→ **Task details**
In the records below, repeat exactly the lines between the line holding "Instruction: Click the" and the line holding "Viewport: 800px width, 600px height.", inclusive, and drop the pictures.

→ **Data**
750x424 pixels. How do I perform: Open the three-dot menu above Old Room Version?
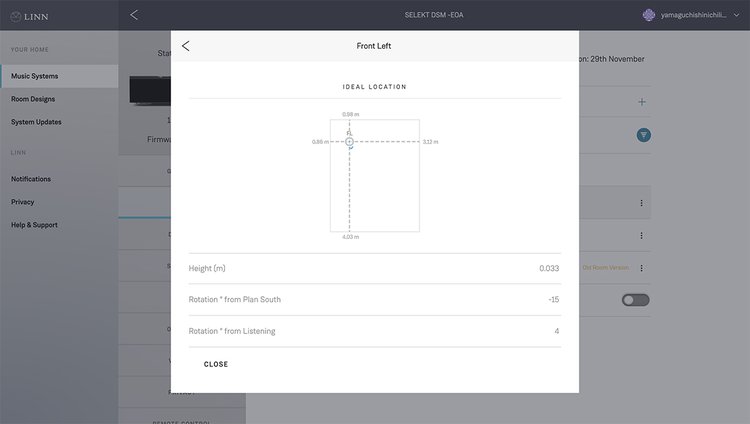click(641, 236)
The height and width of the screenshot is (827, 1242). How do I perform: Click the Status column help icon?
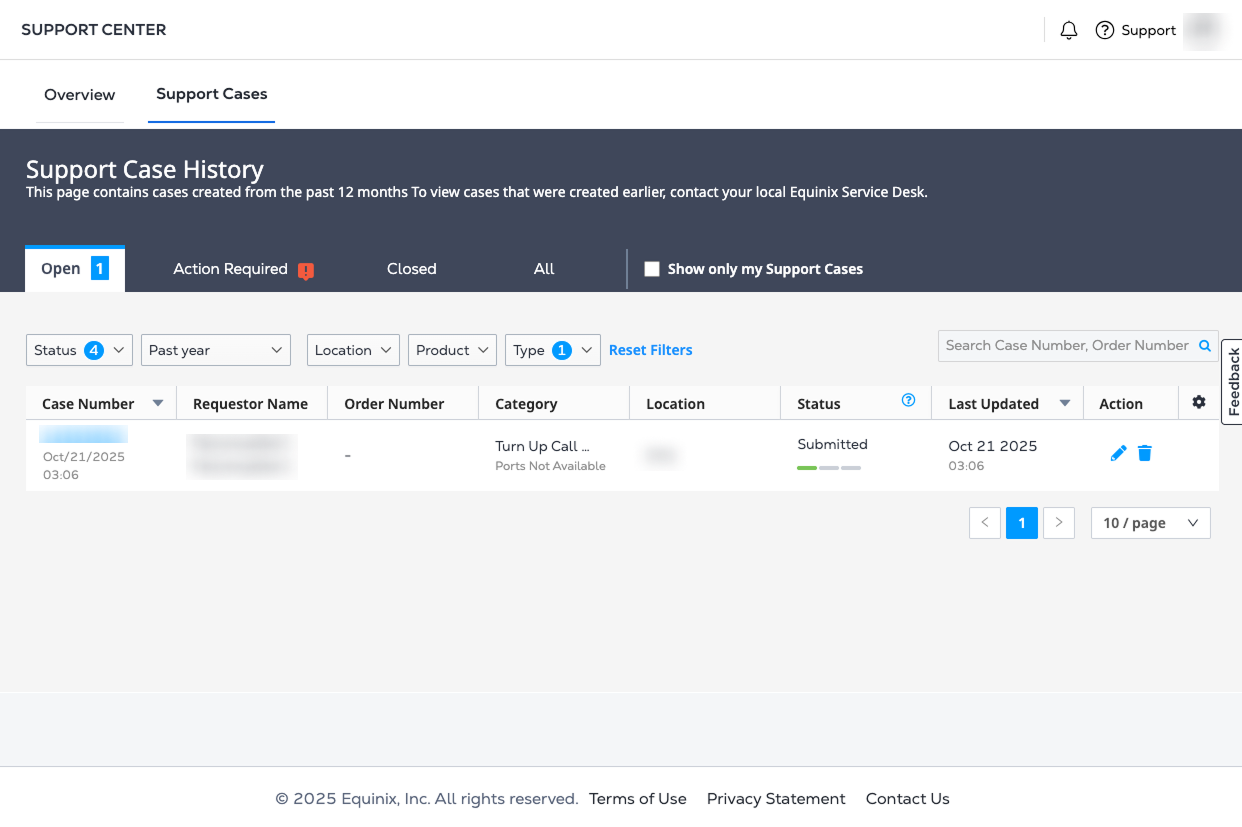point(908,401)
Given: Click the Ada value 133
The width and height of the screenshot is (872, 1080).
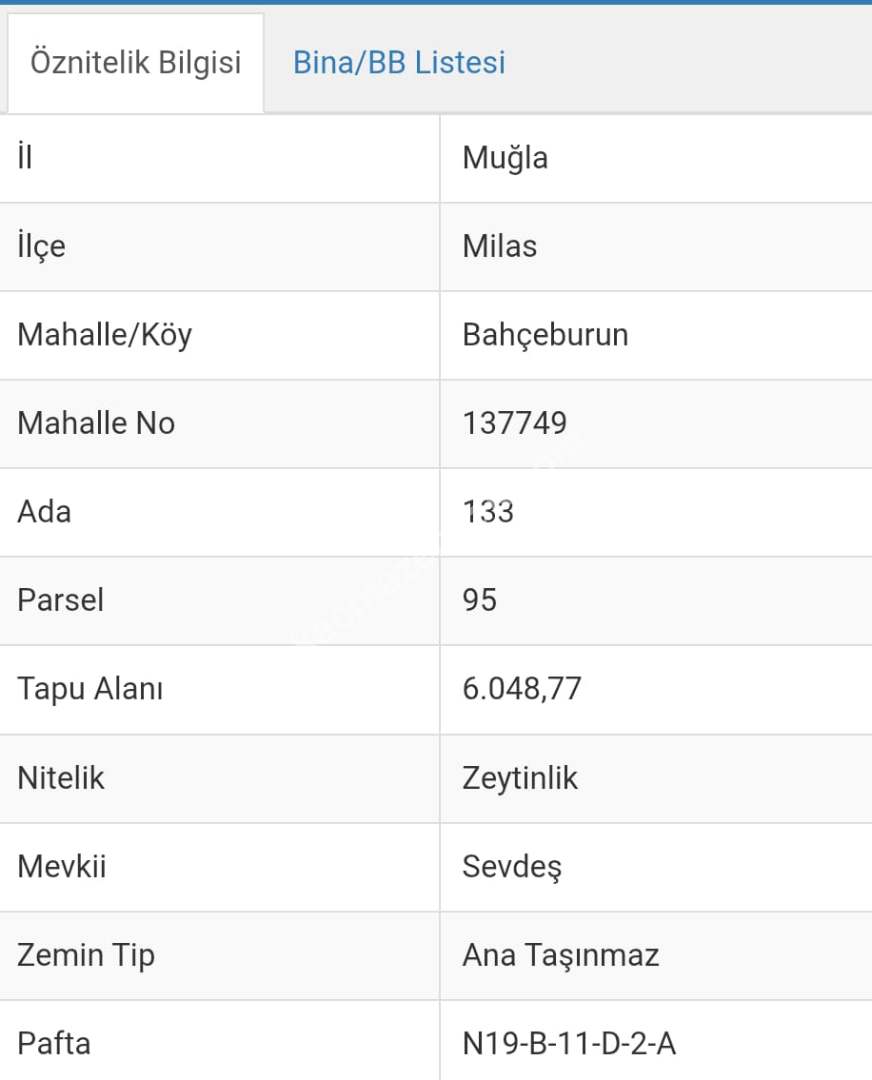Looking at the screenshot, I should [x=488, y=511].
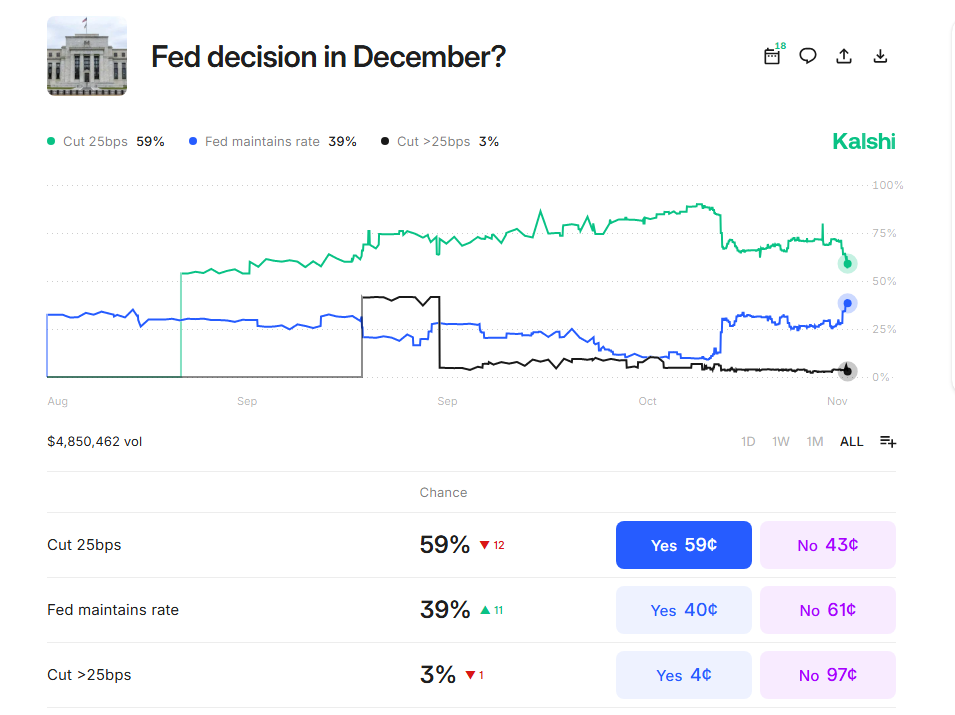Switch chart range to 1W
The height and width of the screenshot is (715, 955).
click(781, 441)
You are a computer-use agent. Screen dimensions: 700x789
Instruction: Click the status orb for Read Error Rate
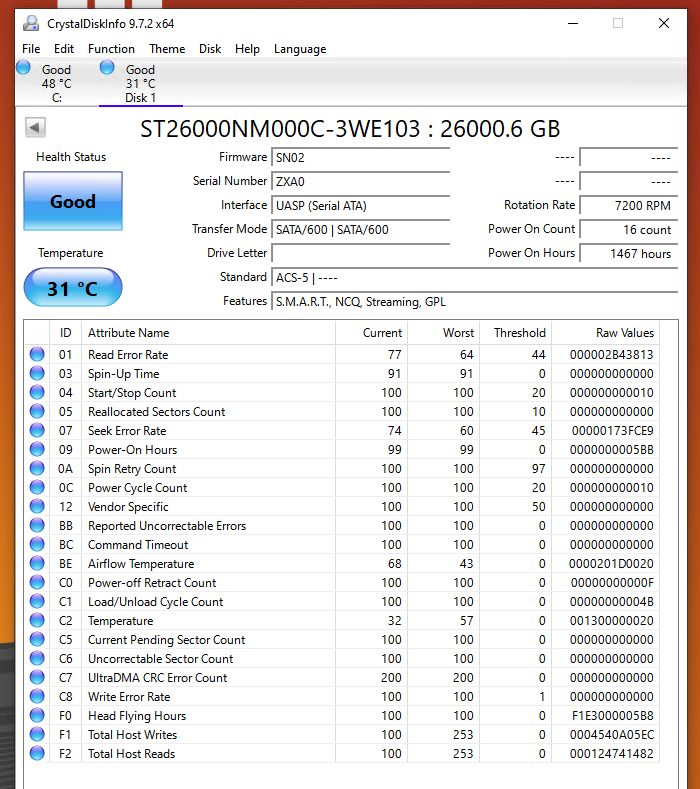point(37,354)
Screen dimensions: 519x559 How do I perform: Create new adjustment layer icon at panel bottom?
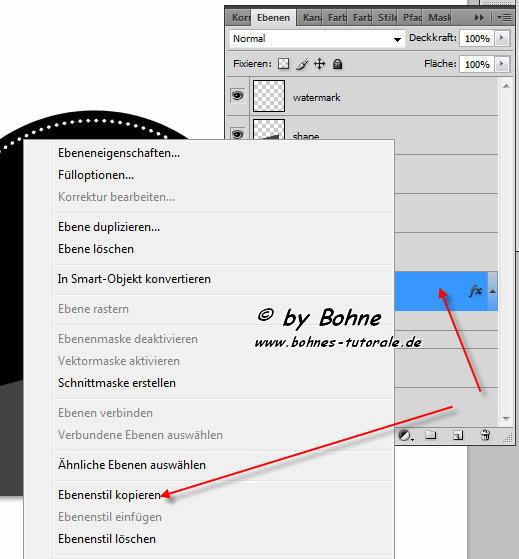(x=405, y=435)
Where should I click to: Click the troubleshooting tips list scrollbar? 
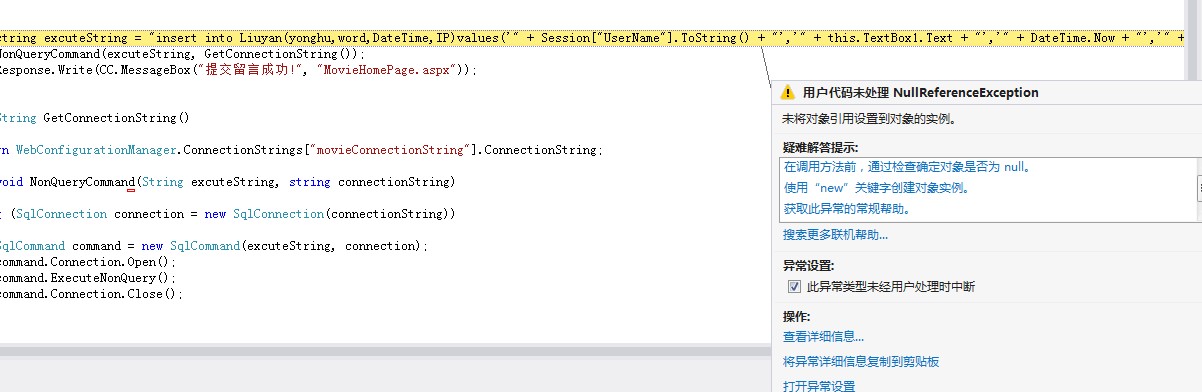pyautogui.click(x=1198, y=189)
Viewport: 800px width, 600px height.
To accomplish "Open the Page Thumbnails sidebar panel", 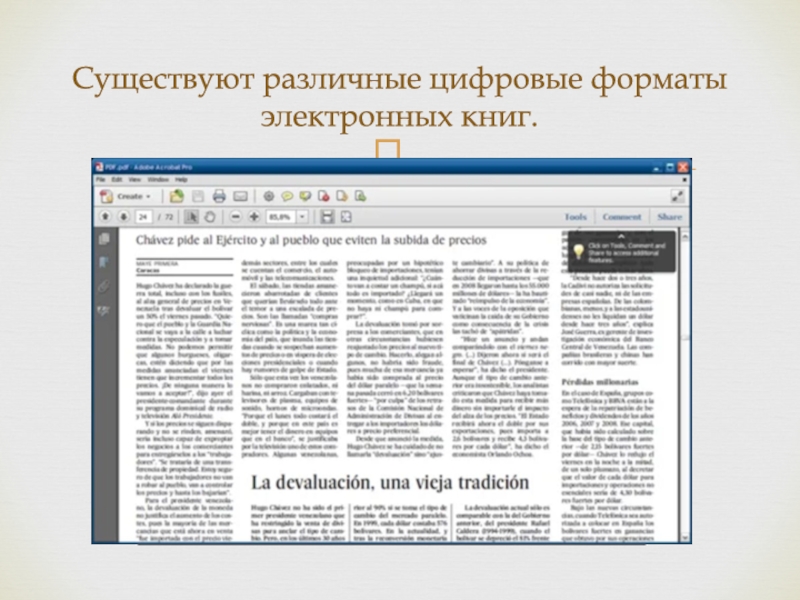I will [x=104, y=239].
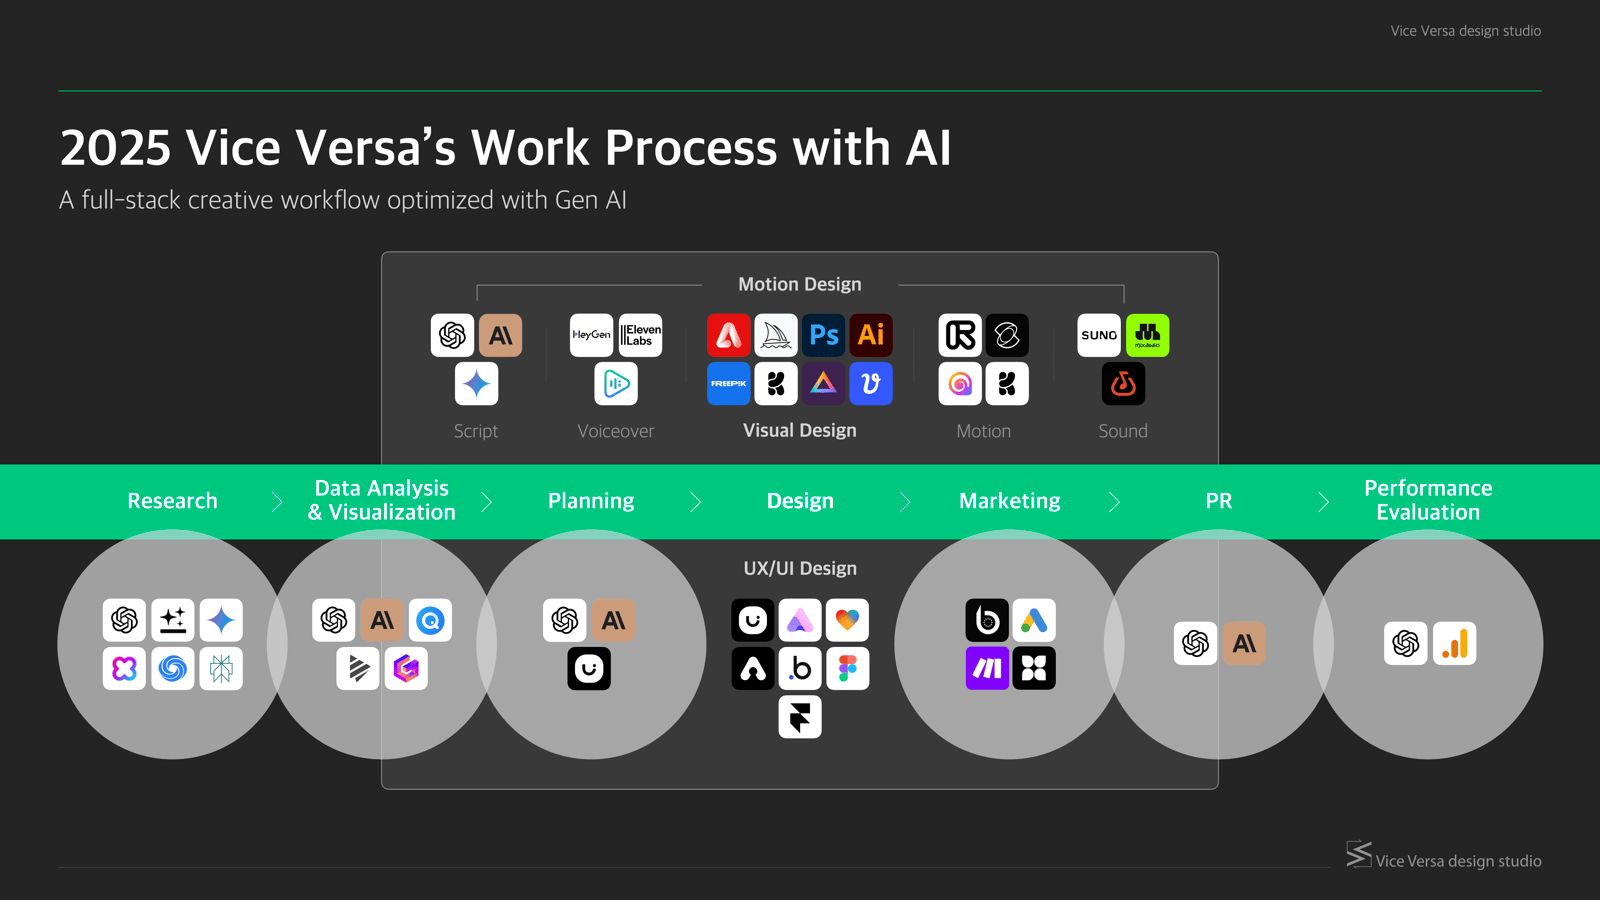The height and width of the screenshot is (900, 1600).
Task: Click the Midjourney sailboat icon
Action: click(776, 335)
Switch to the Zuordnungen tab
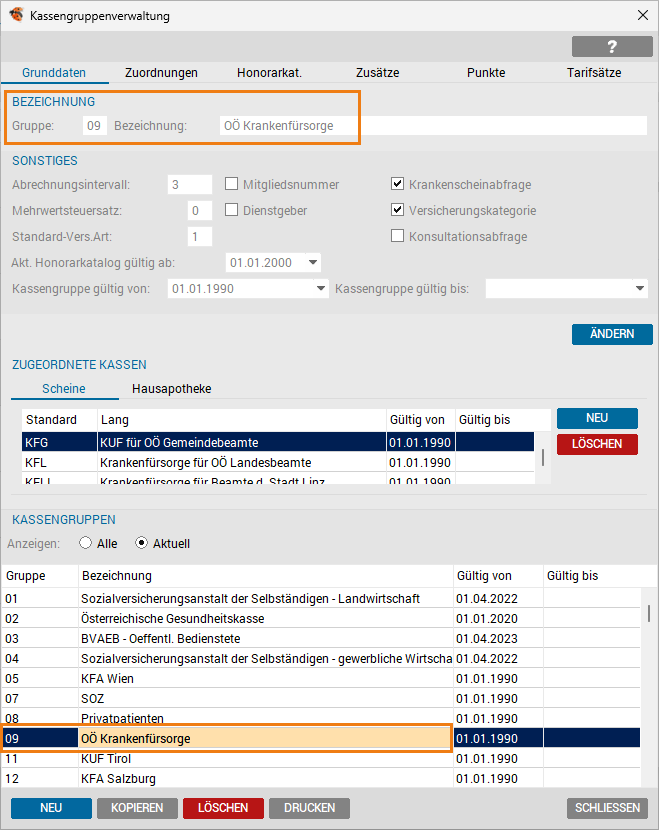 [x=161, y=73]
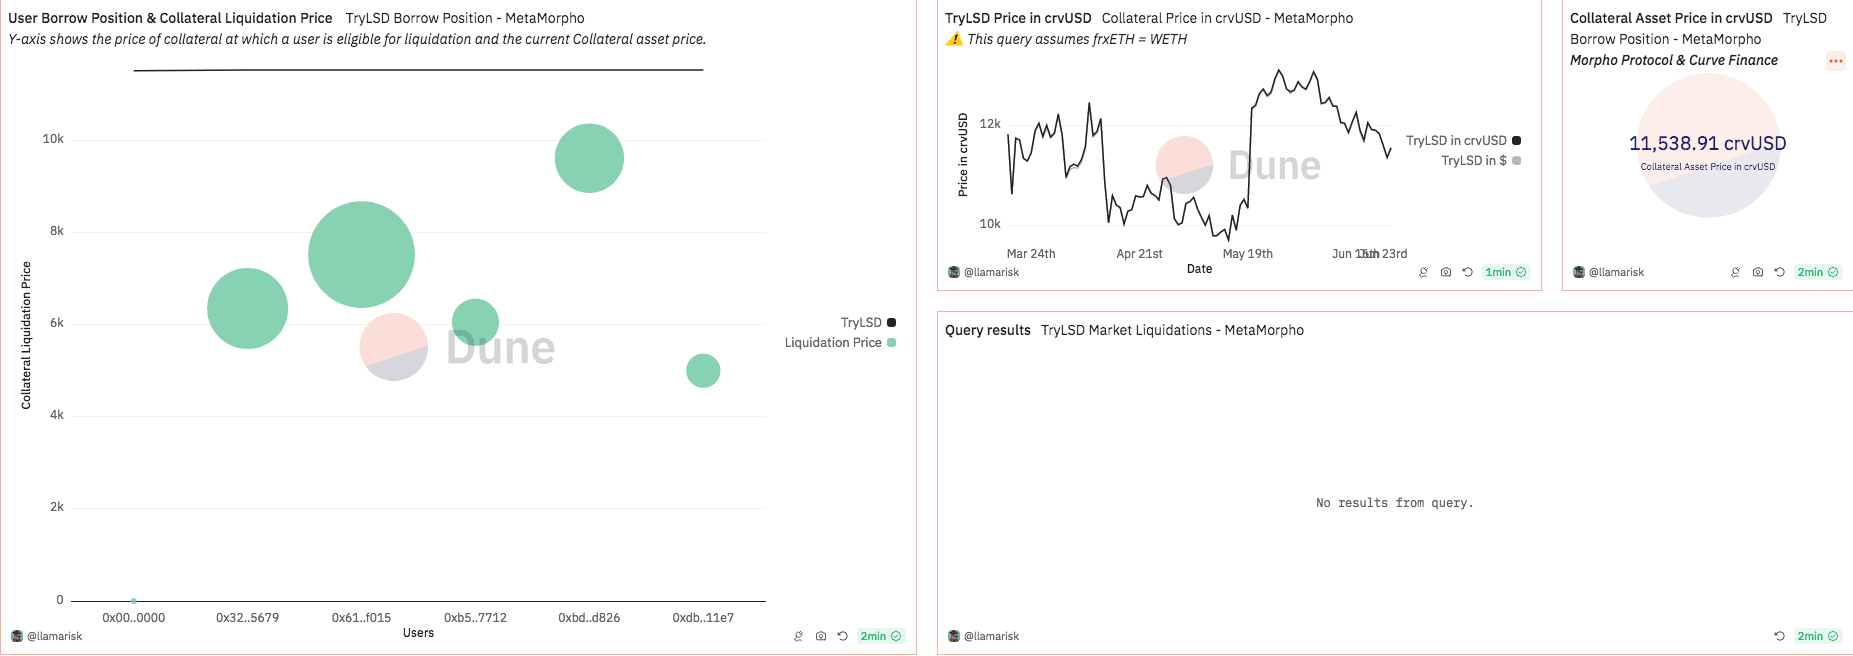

→ **Response to this task**
Instruction: Click the status orb for Read Error Rate
point(37,354)
Screen dimensions: 519x559 How do I perform: Create new adjustment layer icon at panel bottom?
(x=405, y=435)
Where should I click to: Click the troubleshooting tips list scrollbar? 
pyautogui.click(x=1198, y=189)
Viewport: 800px width, 600px height.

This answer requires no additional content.